Some True Facts
- Galah -
Galahs are pink and grey coloured parrots. Sometimes they will gather together to be in flocks of a hundred or more, and will fly long distances to find good feeding grounds.
They make their nests in hollows in trees and originally were mainly found in the drier central parts of Australia. However, since Europeans came to the country, they have now spread to most other areas, and you can often see flocks on playing-fields and golf courses. They generally prefer fairly open places where they can strut on the ground tolook for seeds, fruits, roots and buds to eat.
When flock numbers are huge they can do a lot of damage as a group when they descend to eat a farmer's crop of wheat or sunflower seeds.
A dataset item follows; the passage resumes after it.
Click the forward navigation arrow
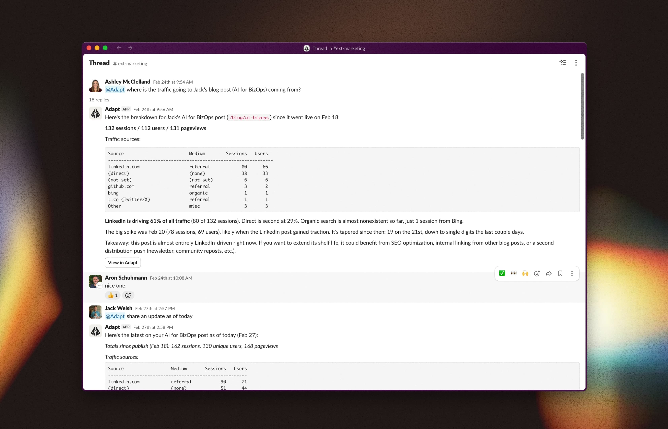The image size is (668, 429). [x=130, y=48]
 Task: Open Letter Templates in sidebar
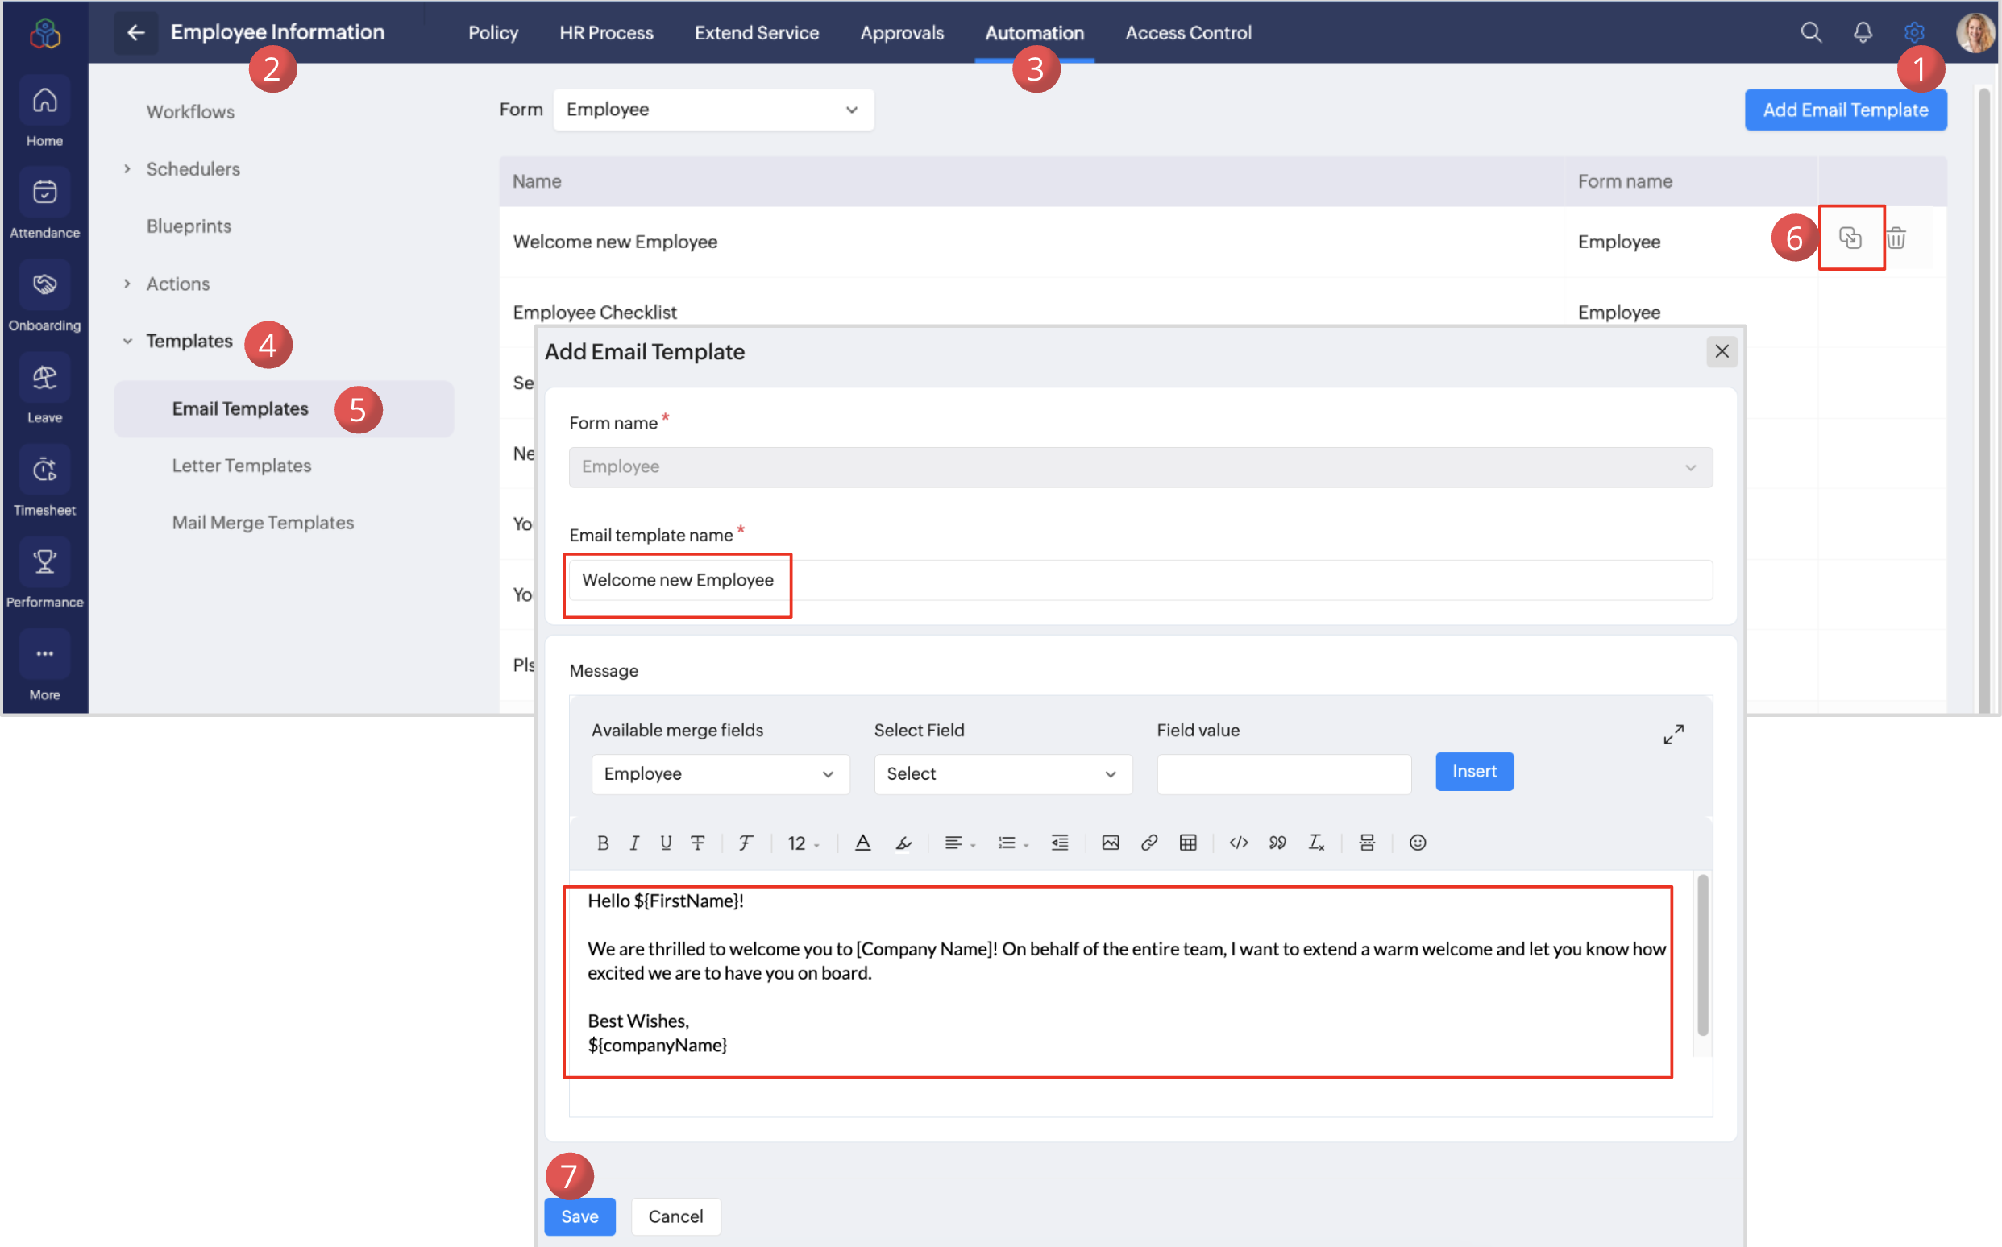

Galahs are usually thought of as being playful birds and seem to enjoy doing spins and aerobatics when flying, and hanging upside down when they land in trees or on wires.
A galah, in Australian slang, means a foolish person.
The word galah, for the bird, is a cross between the Aboriginal names of gulah, gillar and galar.
Flocks of galahs are noisy, with the birds' constant calling. In Australia, people often call it a 'galah session' when people keep talking for a long time. The term was first used for a number of people from remote farms gossiping over the outback radio network at a time specially organized for private conversations. Now, however, at a lengthy meeting someone might say to a friend, "I think this galah session will go on all night!"